Daniel Gulati had the privilege of investigating this trend while writing Passion & Purpose. He interviewed high-performing, educated individuals about their careers and decisionmaking.

His sample group was composed of professionals in their late 20s or early 30s, graduates from top-tier schools with several years of service at reputable companies. Financially stable, individuals in the sample group rated intellectual stimulation as the number one reason for choosing a job. They were willing (and already had) moved between jobs and countries frequently to find the right fit.

Law school graduate consider their career options in a similar way. They prioritize intellectual stimulation, as well as hands-on experience.
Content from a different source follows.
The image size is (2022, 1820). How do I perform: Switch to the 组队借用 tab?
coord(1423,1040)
They join law firms where they have the highest salaries, as well as potential to gain trial experience, mentorship, or other tangible benefits to their future careers.
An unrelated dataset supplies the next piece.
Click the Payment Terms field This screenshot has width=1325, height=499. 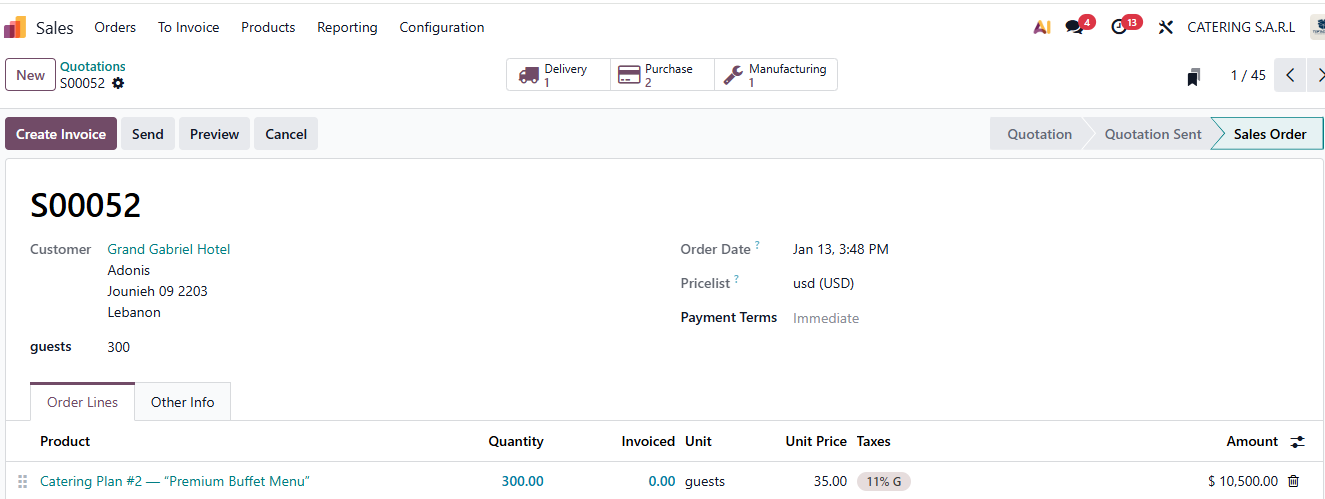825,318
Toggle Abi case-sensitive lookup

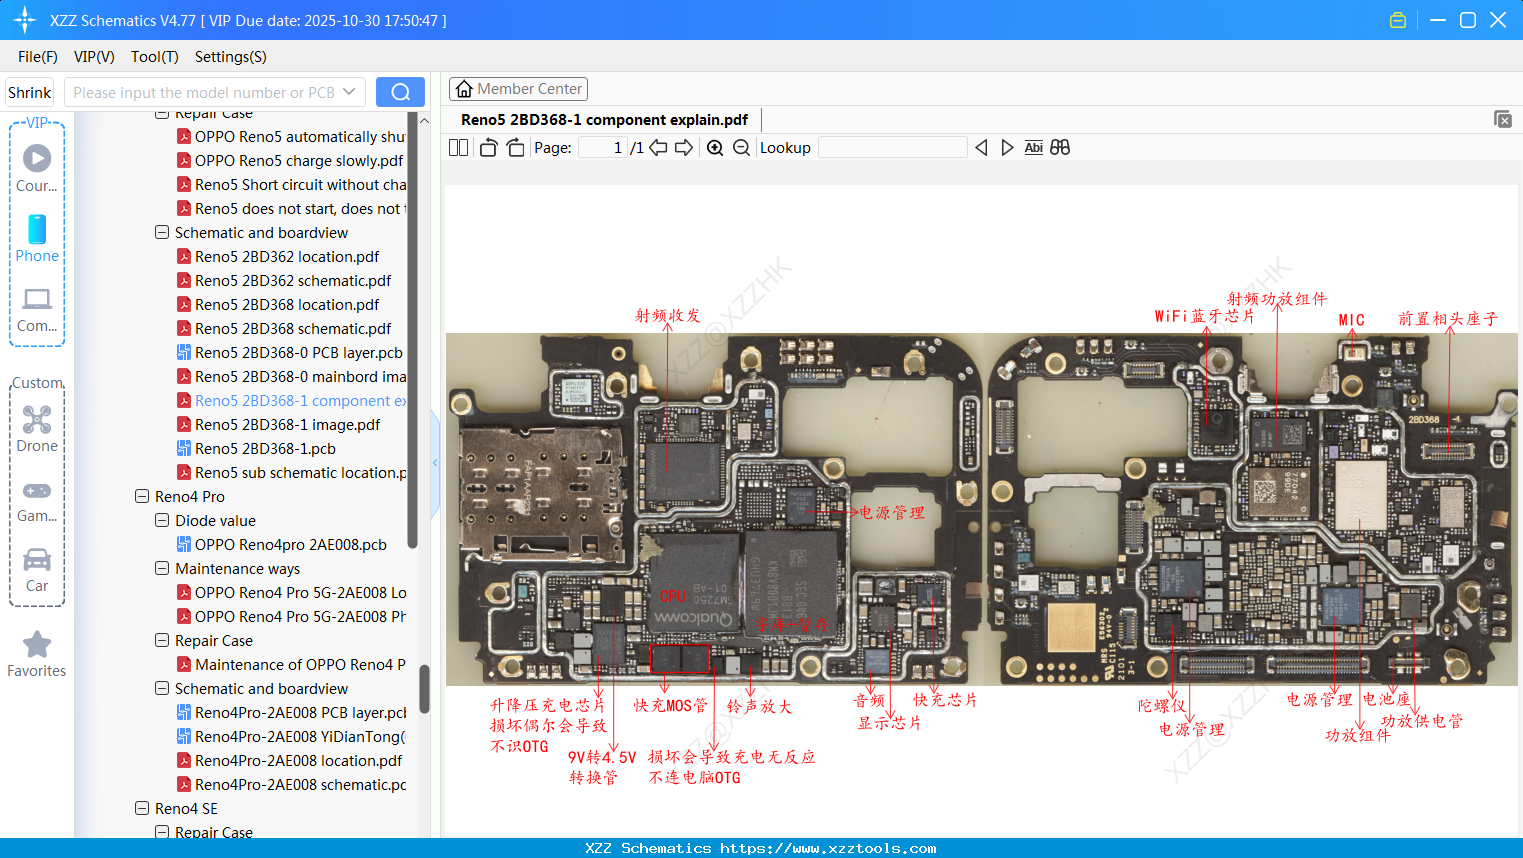point(1033,147)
Gulati categorizes these young professionals as “the Hesitation Generation.”

He says about his study, “The most striking finding, however, was a common reason underpinning this restlessness: the desire to defer. Convincing themselves they had yet to find a true calling, they relentlessly pursued careers that increased their future options.”

“They were betting that the pain of creating more options now would pay off in the pleasure of a better life later.”

Sound familiar?

But this kind of decisionmaking can be harmful, not helpful, to a person’s career.

Constantly switching firms, departments, or suffering through first-year pain for future partnership gain may be a poor strategy among lawyers.

Gulati exaplains, “Generating options can quickly become an end in itself.”

“By [a person’s] second or third job, however, many had fallen into the dangerous habit of making decisions solely to increase the number of options available to them. This was all at the opportunity cost of creating real value and pursuing their passions.”

Ask yourself, at your firm, are you creating options or an actual career?

Next, Gulati found that “Ironically, those with more options tended to feel less satisfied with the path they were currently pursuing, irrespective of what it was.”

Gulati makes a convincing argument in “More Options, More Problems.” Whether in conversation with a career counselor, friends, or relatives, it’s frequently stated that a person should “keep your options open.”

But, is it possible that we can be happier in our career paths if we keep all other doors closed?

In a difficult economy, it’s tempting to compromise in your profession. However, Gulati’s study makes it clear that by creating options, we destroy opportunities to create real value by pursuing our passion.

If you’re unhappy with your current position, consider ways to redefine that job description.

If you’re a law firm manager, ask your employees to describe their ideal position within your firm, and then explore ways to make it happen.

Luckily, it may be as simple as forming legal forums, discussion groups, or mentorship programs and pairs that provide the intellectual stimulation so crucial to keeping young professionals content and hardworking… and, of course, closed to changing their options.